[Record set]

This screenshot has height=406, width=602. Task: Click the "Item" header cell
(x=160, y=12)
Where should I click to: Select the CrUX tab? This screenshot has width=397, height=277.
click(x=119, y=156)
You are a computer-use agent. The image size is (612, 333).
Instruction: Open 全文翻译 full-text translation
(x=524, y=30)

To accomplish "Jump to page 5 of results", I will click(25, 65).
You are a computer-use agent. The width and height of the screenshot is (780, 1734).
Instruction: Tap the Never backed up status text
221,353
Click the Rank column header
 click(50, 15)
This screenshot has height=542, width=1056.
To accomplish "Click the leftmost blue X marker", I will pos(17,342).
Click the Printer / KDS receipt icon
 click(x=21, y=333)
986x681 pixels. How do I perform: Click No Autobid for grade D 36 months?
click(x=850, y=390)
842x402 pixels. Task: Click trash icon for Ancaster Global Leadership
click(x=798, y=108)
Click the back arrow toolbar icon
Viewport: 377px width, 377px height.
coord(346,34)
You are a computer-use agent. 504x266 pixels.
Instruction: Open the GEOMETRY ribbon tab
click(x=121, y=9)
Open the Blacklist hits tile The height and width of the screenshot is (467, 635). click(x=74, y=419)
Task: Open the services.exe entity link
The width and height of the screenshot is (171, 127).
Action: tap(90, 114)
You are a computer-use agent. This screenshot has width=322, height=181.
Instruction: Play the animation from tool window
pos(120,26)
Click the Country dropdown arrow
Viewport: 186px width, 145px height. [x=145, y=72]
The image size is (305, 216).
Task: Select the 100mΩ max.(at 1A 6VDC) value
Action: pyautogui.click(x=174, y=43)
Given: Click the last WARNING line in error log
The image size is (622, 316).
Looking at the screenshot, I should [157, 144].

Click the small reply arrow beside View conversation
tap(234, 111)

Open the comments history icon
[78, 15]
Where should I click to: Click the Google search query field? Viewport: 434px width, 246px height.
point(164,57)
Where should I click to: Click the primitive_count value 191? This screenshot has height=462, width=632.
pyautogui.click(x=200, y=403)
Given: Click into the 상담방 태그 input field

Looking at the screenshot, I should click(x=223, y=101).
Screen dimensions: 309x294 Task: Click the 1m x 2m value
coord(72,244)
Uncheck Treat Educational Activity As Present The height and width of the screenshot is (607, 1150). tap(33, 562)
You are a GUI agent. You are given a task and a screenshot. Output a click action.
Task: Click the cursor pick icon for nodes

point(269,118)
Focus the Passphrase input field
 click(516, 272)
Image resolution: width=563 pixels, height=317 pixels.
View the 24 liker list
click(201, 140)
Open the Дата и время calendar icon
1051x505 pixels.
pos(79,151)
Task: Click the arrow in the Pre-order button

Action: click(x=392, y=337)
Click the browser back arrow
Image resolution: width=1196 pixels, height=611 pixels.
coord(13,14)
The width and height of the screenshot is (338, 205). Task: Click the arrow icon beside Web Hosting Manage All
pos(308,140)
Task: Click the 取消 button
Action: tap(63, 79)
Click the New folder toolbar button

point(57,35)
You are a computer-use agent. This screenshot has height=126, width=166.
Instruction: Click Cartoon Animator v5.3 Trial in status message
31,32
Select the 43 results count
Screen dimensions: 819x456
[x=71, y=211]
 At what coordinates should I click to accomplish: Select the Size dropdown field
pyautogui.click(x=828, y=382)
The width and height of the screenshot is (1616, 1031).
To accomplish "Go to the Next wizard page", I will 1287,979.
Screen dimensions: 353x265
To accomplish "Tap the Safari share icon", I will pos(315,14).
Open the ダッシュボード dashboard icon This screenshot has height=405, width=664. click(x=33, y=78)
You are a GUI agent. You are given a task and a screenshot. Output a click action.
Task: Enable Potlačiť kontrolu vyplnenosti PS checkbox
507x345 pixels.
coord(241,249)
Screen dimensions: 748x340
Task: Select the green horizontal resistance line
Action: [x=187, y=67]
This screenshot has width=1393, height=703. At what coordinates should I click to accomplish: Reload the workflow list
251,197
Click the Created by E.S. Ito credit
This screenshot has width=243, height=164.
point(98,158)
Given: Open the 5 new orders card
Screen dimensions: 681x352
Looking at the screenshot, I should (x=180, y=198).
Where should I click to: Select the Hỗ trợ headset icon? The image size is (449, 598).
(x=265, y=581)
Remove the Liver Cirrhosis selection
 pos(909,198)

[/Record set]

• _What this task involves_: Your reply must repeat the entries above exactly and in full.

• _Response area_:
This screenshot has height=406, width=602. Task: Click the "Item" header cell
(x=160, y=12)
Where should I click to: Select the CrUX tab? This screenshot has width=397, height=277.
click(x=119, y=156)
You are a computer-use agent. The image size is (612, 333).
Instruction: Open 全文翻译 full-text translation
(x=524, y=30)

To accomplish "Jump to page 5 of results", I will click(25, 65).
You are a computer-use agent. The width and height of the screenshot is (780, 1734).
Instruction: Tap the Never backed up status text
221,353
Click the Rank column header
 click(50, 15)
This screenshot has height=542, width=1056.
To accomplish "Click the leftmost blue X marker", I will pos(17,342).
Click the Printer / KDS receipt icon
 click(x=21, y=333)
986x681 pixels. How do I perform: Click No Autobid for grade D 36 months?
click(x=850, y=390)
842x402 pixels. Task: Click trash icon for Ancaster Global Leadership
click(x=798, y=108)
Click the back arrow toolbar icon
Viewport: 377px width, 377px height.
coord(346,34)
You are a computer-use agent. 504x266 pixels.
Instruction: Open the GEOMETRY ribbon tab
click(x=121, y=9)
Open the Blacklist hits tile The height and width of the screenshot is (467, 635). click(x=74, y=419)
Task: Open the services.exe entity link
The width and height of the screenshot is (171, 127).
Action: tap(90, 114)
You are a computer-use agent. This screenshot has width=322, height=181.
Instruction: Play the animation from tool window
pos(120,26)
Click the Country dropdown arrow
Viewport: 186px width, 145px height. [x=145, y=72]
The image size is (305, 216).
Task: Select the 100mΩ max.(at 1A 6VDC) value
Action: pyautogui.click(x=174, y=43)
Given: Click the last WARNING line in error log
The image size is (622, 316).
Looking at the screenshot, I should [157, 144].

Click the small reply arrow beside View conversation
tap(234, 111)

Open the comments history icon
[78, 15]
Where should I click to: Click the Google search query field? Viewport: 434px width, 246px height.
point(164,57)
Where should I click to: Click the primitive_count value 191? This screenshot has height=462, width=632.
pyautogui.click(x=200, y=403)
Given: Click into the 상담방 태그 input field

Looking at the screenshot, I should click(x=223, y=101).
Screen dimensions: 309x294 Task: Click the 1m x 2m value
coord(72,244)
Uncheck Treat Educational Activity As Present The height and width of the screenshot is (607, 1150). tap(33, 562)
You are a GUI agent. You are given a task and a screenshot. Output a click action.
Task: Click the cursor pick icon for nodes

point(269,118)
Focus the Passphrase input field
 click(516, 272)
Image resolution: width=563 pixels, height=317 pixels.
View the 24 liker list
click(201, 140)
Open the Дата и время calendar icon
1051x505 pixels.
pos(79,151)
Task: Click the arrow in the Pre-order button

Action: click(x=392, y=337)
Click the browser back arrow
Image resolution: width=1196 pixels, height=611 pixels.
coord(13,14)
The width and height of the screenshot is (338, 205). Task: Click the arrow icon beside Web Hosting Manage All
pos(308,140)
Task: Click the 取消 button
Action: tap(63, 79)
Click the New folder toolbar button

point(57,35)
You are a computer-use agent. This screenshot has height=126, width=166.
Instruction: Click Cartoon Animator v5.3 Trial in status message
31,32
Select the 43 results count
Screen dimensions: 819x456
[x=71, y=211]
 At what coordinates should I click to accomplish: Select the Size dropdown field
pyautogui.click(x=828, y=382)
The width and height of the screenshot is (1616, 1031).
To accomplish "Go to the Next wizard page", I will 1287,979.
Screen dimensions: 353x265
To accomplish "Tap the Safari share icon", I will pos(315,14).
Open the ダッシュボード dashboard icon This screenshot has height=405, width=664. click(x=33, y=78)
You are a GUI agent. You are given a task and a screenshot. Output a click action.
Task: Enable Potlačiť kontrolu vyplnenosti PS checkbox
507x345 pixels.
coord(241,249)
Screen dimensions: 748x340
Task: Select the green horizontal resistance line
Action: [x=187, y=67]
This screenshot has width=1393, height=703. At what coordinates should I click to accomplish: Reload the workflow list
251,197
Click the Created by E.S. Ito credit
This screenshot has width=243, height=164.
point(98,158)
Given: Open the 5 new orders card
Screen dimensions: 681x352
Looking at the screenshot, I should (x=180, y=198).
Where should I click to: Select the Hỗ trợ headset icon? The image size is (449, 598).
(x=265, y=581)
Remove the Liver Cirrhosis selection
 pos(909,198)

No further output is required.